Logo no início tem um capítulo chamado “Momento mágico”, em que os autores contam o ápice do governo Lula, o ano de 2010, quando o Brasil cresceu 7,5%, e tudo parecia ser possível. Mal se sabia que ali estava se plantando a semente da maior recessão da história.
Mas não é este o ponto agora. Chamou-me a atenção outro aspecto levantado pelos jornalistas: o fato de Lula usar recorrentemente a expressão “momento mágico” em seus discursos. Lula é um grande comunicador, e sabe o poder das palavras, dos slogans. Obviamente, devem se basear em fatos, caso contrário não se sustentam. E era um fato que o Brasil estava crescendo, e a renda dos trabalhadores estava aumentando. Mas Lula também sabia que precisava capitalizar em cima daquilo, e usou e abusou do slogan “momento mágico”, embalando os brasileiros em um clima de ufanismo, que se somava à melhora econômica. Não bastava a renda maior. Era preciso que o brasileiro soubesse quem era responsável por aquilo. E a repetição do slogan “momento mágico” ajudava a criar essa aura de “podemos tudo”, que persiste até hoje. É essa a imagem que o brasileiro guarda do governo Lula, com nostalgia.
O contraste com o governo atual é gritante. Temer é a antítese de Lula em termos de comunicação pessoal e, além disso, a comunicação do governo é inexistente. Fosse Lula, estaria martelando na cabeça do povo a “herança maldita” que recebeu. Por muito menos, fez isso com FHC do início ao fim do seu mandato.

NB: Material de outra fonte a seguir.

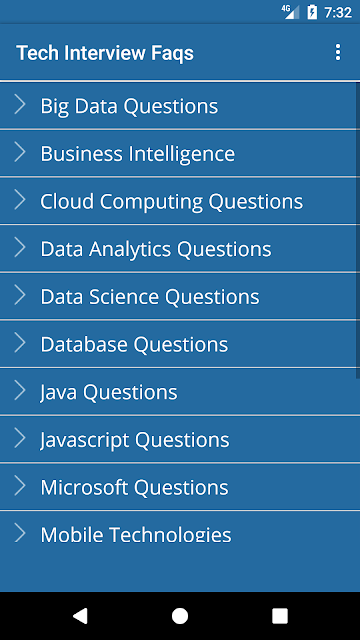The image size is (360, 640).
Task: Expand the Cloud Computing Questions chevron
Action: pyautogui.click(x=20, y=200)
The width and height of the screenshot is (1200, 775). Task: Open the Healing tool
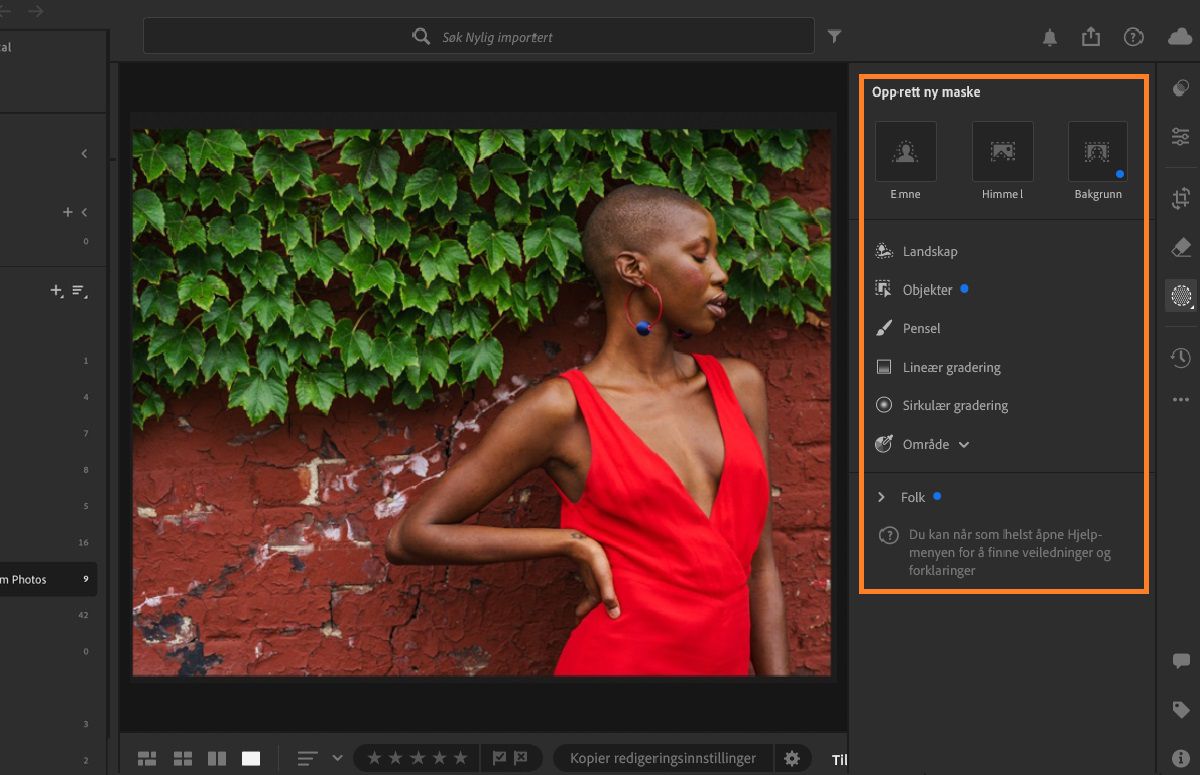1181,246
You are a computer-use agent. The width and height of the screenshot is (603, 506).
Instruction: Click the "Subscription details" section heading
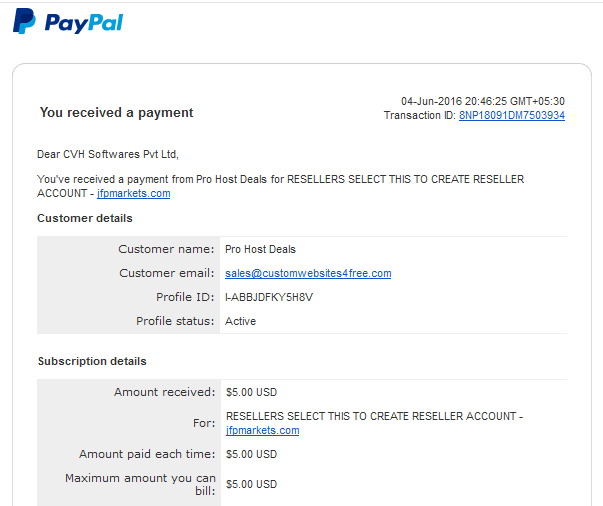92,361
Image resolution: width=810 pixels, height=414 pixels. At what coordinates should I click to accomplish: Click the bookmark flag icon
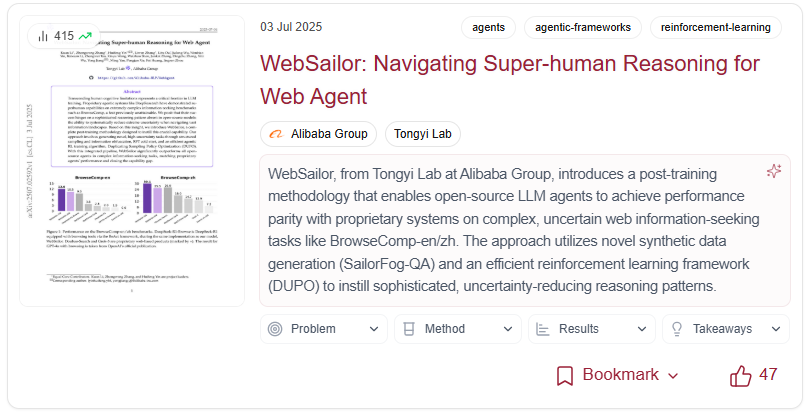point(565,375)
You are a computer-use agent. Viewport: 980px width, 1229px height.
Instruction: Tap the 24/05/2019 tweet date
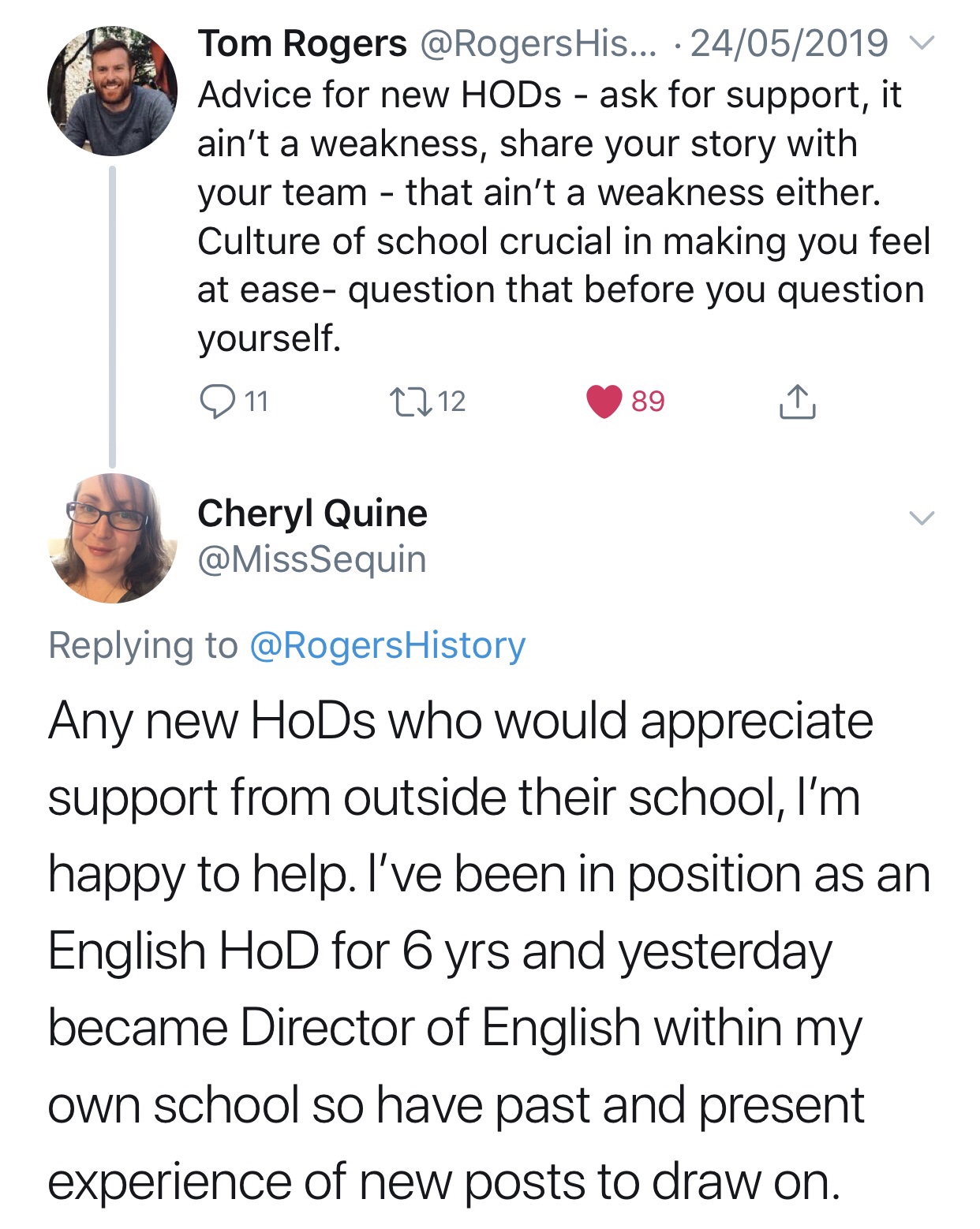(789, 43)
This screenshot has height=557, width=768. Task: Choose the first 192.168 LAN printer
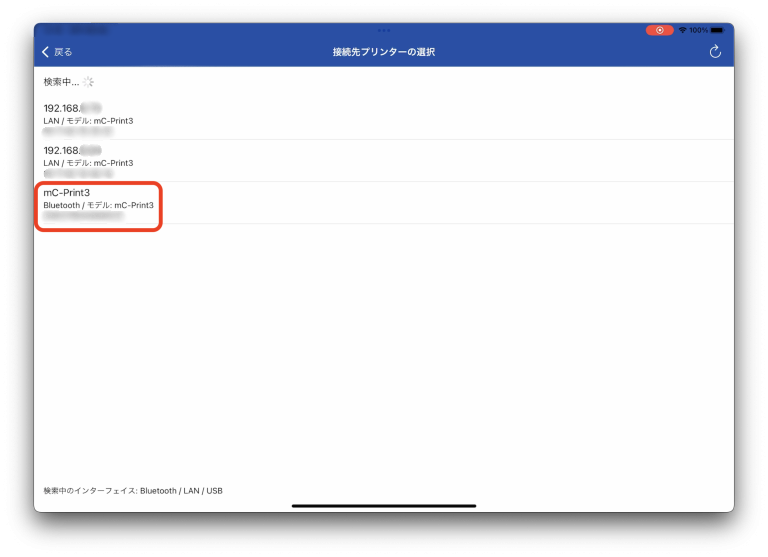pos(384,119)
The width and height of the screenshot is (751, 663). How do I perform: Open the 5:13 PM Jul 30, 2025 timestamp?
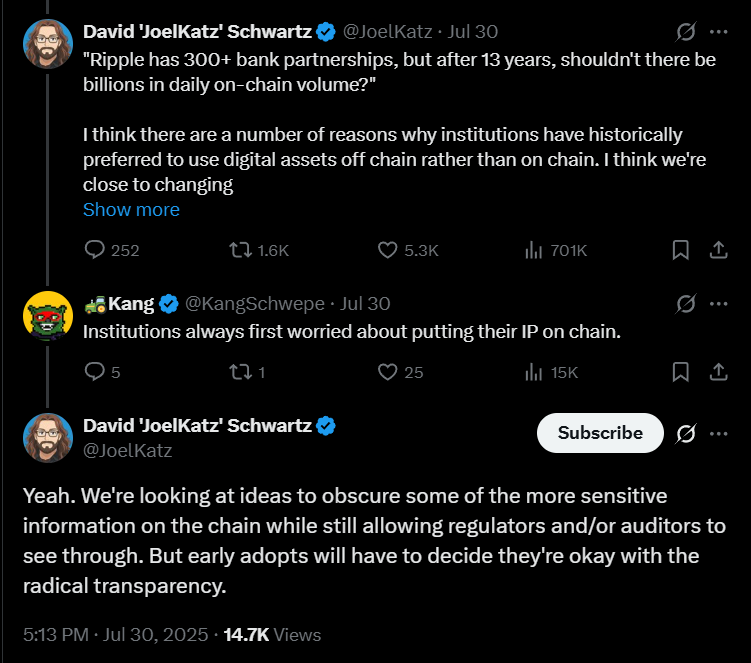pyautogui.click(x=114, y=635)
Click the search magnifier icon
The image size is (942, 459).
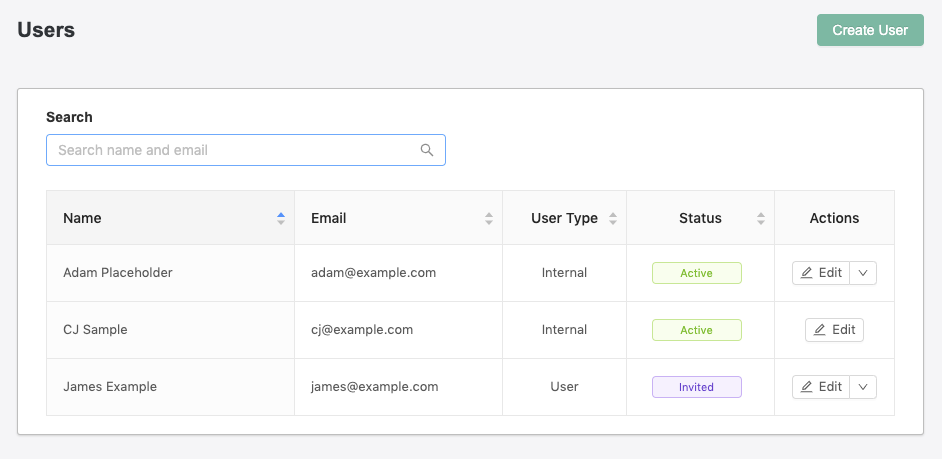[427, 150]
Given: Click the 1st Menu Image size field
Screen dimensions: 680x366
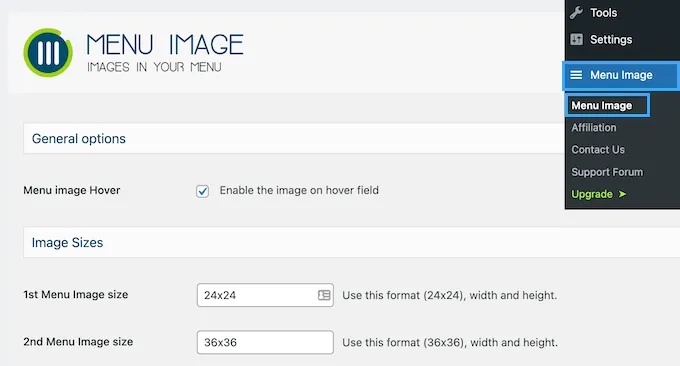Looking at the screenshot, I should click(265, 295).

Qual o único político que tem feito isso com maestria? Sim, ele, João Doria. O único tema nacional que ele toca é lembrar a todos que o PT é uma quadrilha que pilhou o Brasil, e que Lula é o chefe da quadrilha, sem vergonha e cara de pau. Não importa se as pessoas sabem disso ou não, se concordam ou não. Ele repete, repete e repete. É seu slogan. Aquele que vai usar na sua campanha presidencial.
Nada é mais importante, nada mexe tanto com o imaginário da população, nada desmonta de maneira mais humilhante o discurso de Lula, a ponto de obrigar militantes do PT a defender uma certa leniência moral, como se roubar fosse algo relativo, justificável em alguns casos (para quem não sabe sobre o que estou falando, leia o artigo do Bresser Pereira na Folha hoje). Lula ainda não respondeu pessoalmente. Ainda. Quando o fizer, saiba que Doria ganhou.
Lembro da campanha para governador de 1998, quando Covas enfrentou Maluf no 2o turno. Covas espalhou outdoors pela cidade, com a foto de um menininho, e a frase: “Papai, é feio roubar?”. Ganhou a eleição.